Berdasarkan penyelidikan Komisi Pemberantasan Korupsi dalam Jakarta Rimanews kamis, 31 Mei 2012, ditemukan beberapa kejanggalan pada kasus proyek hambalang. Kejanggalan tersebut antara lain: 1. Peningkatan skala proyek Hambalang dibuat tergesa-gesa melalui Anggaran Pendapatan dan Belanja Negara Perubahan (APBN-P) 2010. Diketahui, APBN-P lebih rawan dikorupsi ketimbang APBN dan, menurut ICW, sekitar 80 persen korupsi anggaran dilakukan melalui APBN-P. Pada mulanya, rencana awal proyek Hambalang hanya bersifat sekolah olahraga nasional yang anggarannya telah disetujui DPR sebesar Rp 125 miliar di masa Adhyaksa Dault yang kala itu menjabat sebagai Menpora. Namun proyek tersebut tidak bisa dilaksanakan karena terkendala oleh masalah kepemilikan lahan, dan oleh karenanya, anggaran Rp 125 miliar itu pun kala itu tidak bisa dicairkan. Selanjutnya, di era Menpora Andi Alfian Malarangeng, Proyek Hambalang akhirnya dapat dilaksanakan, namun, dengan memperluas atau merubah rencana proyek, yakni dari rencana semula sebagai sekolah olahraga Nasional diubah menjadi pusat olahraga Nasional dengan penambahan anggaran dari Rp 125 miliar menjadi Rp 1,2 triliun. Wakil Ketua KPK, Bambang Widjojanto mengungkapkan bahwa proyek Hambalang ini ternyata sudah membengkak menjadi Rp 2,5 triliun.

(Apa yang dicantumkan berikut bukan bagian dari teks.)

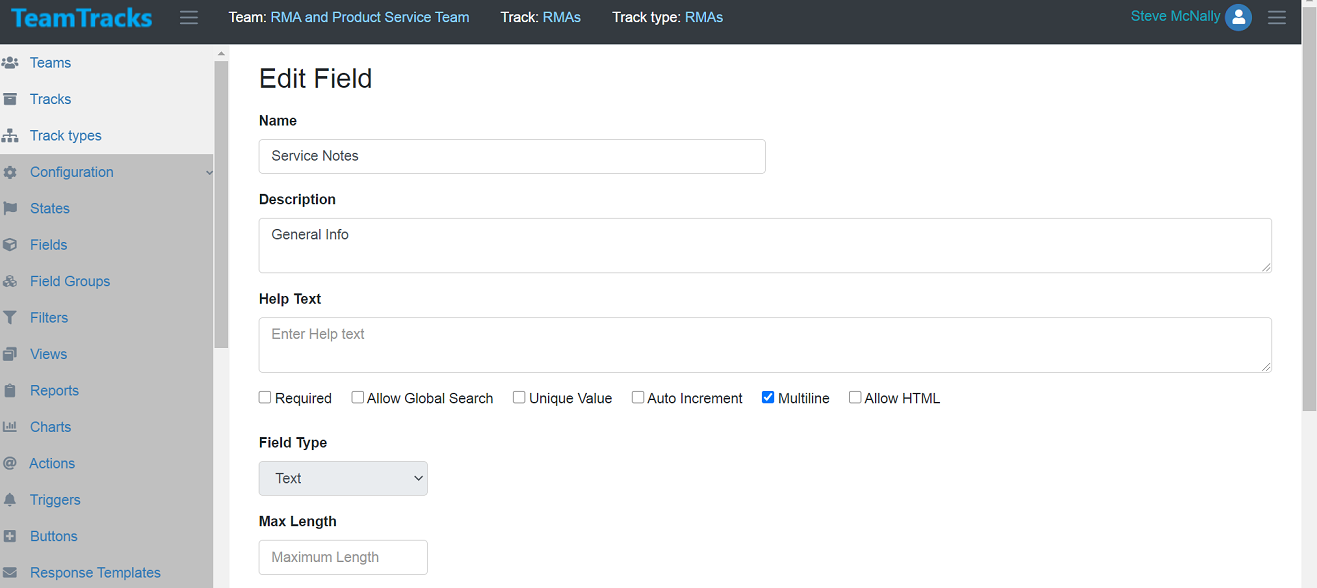Click the Track types hierarchy icon

pyautogui.click(x=10, y=136)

Bukan lagi Rp 1,2 triliun seperti semula sebagaimana yang selama ini diberitakan. Hal itu diketahui dari surat Sekretaris Menpora Wafid Muharam yang dikirimkan kepada Wakil Ketua Komisi X DPR RI Rully Chairul Azwar tanggal 22 Januari 2010 sebagai balasan dari memo pimpinan Komisi X DPR RI yang ditandatangani oleh Rully tanggal 20 Januari 2010. Dalam surat bernomor 0138.D/SESMENPORA/1/2010 tentang Usulan APBNP Tahun 2010, ada 3 poin yang disampaikan, salah satunya adalah pembangunan fasilitas olahraga di Hambalang. Berikut isi surat dari Wafid Muharam tanggal 22 Januari 2010: Kepada Yang terhormat Bapak Ir. Rully Chairul Azwar, M.Si Wakil Ketua Komisi X DPR RI di Jakarta.

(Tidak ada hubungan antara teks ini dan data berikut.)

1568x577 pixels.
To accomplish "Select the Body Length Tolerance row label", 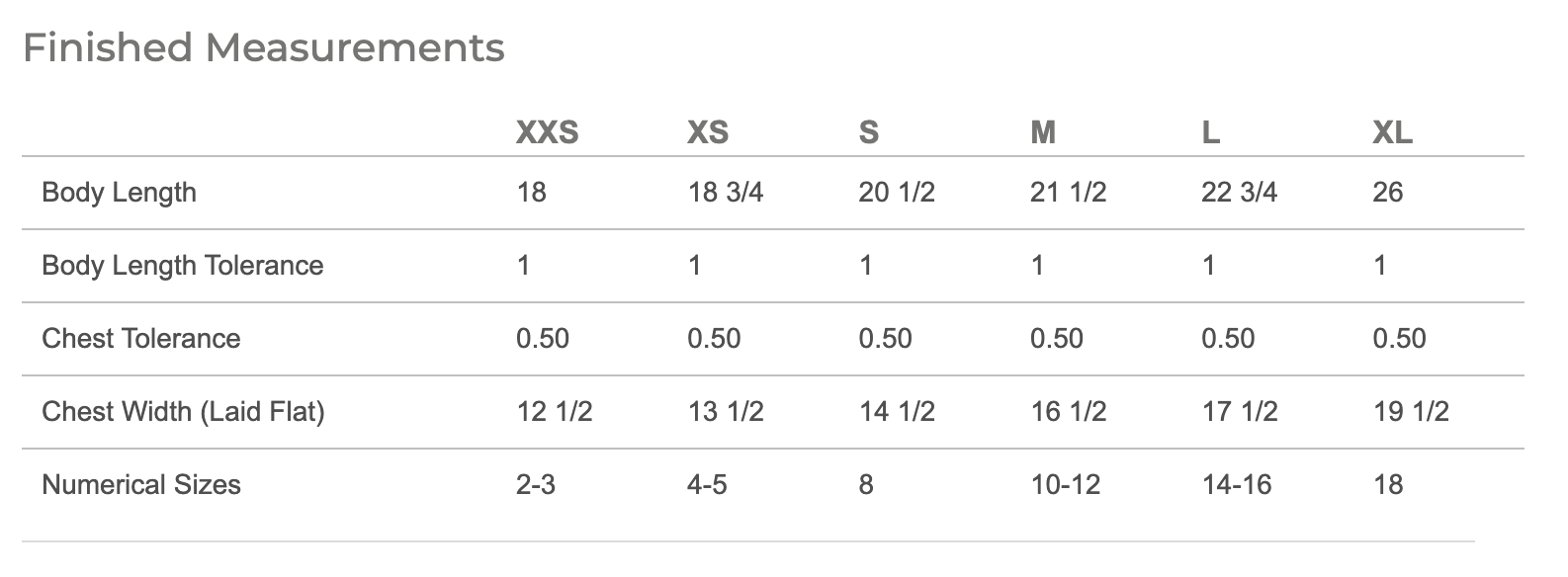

Memenuhi memo bapak tanggal 20 Januari 2010 perihal bahwa awal pembahasan RAPBN-P 2010, dengan hormat perkenankanlah kami menyampaikan rencana usulan tambahan anggaran sebesar Rp1.535.825 miliar atau Rp1,535 triliun untuk kegiatan-

kegiatan prioritas yang belum terakomodir dalam DIPA Kementerian Pemuda dan Olahraga tahun 2010 yaitu: a. Persiapan pelaksanaan Sea Games dan Asean Para Games 2011 sebesar Rp550 miliar antara lain dialokasikan untuk persiapan Rp50 miliar. Renovasi prasarana (venue) sebesar Rp200 miliar, pengadaan sarana/perlengkapan/peralatan/pertandingan sebesar Rp200 miliar dan Pembinaan Kontingen Nasional Rp100 miliar. Usul ini merupakan tindaklanjut permohonan kami kepada Menteri Keuangan melalui surat Nomor 3032.B/MENPORA/8/2009 tanggal 27 Agustus 2009. b. Lanjutan pembangunan tahap I Pusat Pendidikan dan Pelatihan Olahraga Nasional dan Sekolah Olahraga Nasional Bukit Hambalang, Sentul, Bogor, sebesar Rp625 miliar, mengingat DIPA Kemenpora Tahun anggaran 2010 baru tersedia Rp125 miliar. Dapat kami informasikan bahwa usulan ini merupakan bagian dari rencana pembangunan Pusat Pembinaan Prestasi Olahraga Nasional tersebut yang secara keseluruhan memerlukan dana sebesar Rp2,5 triliun. c. Peningkatan kegiatan olahraga Pendidikan Nasional dan Daerah sebesar Rp360 miliar.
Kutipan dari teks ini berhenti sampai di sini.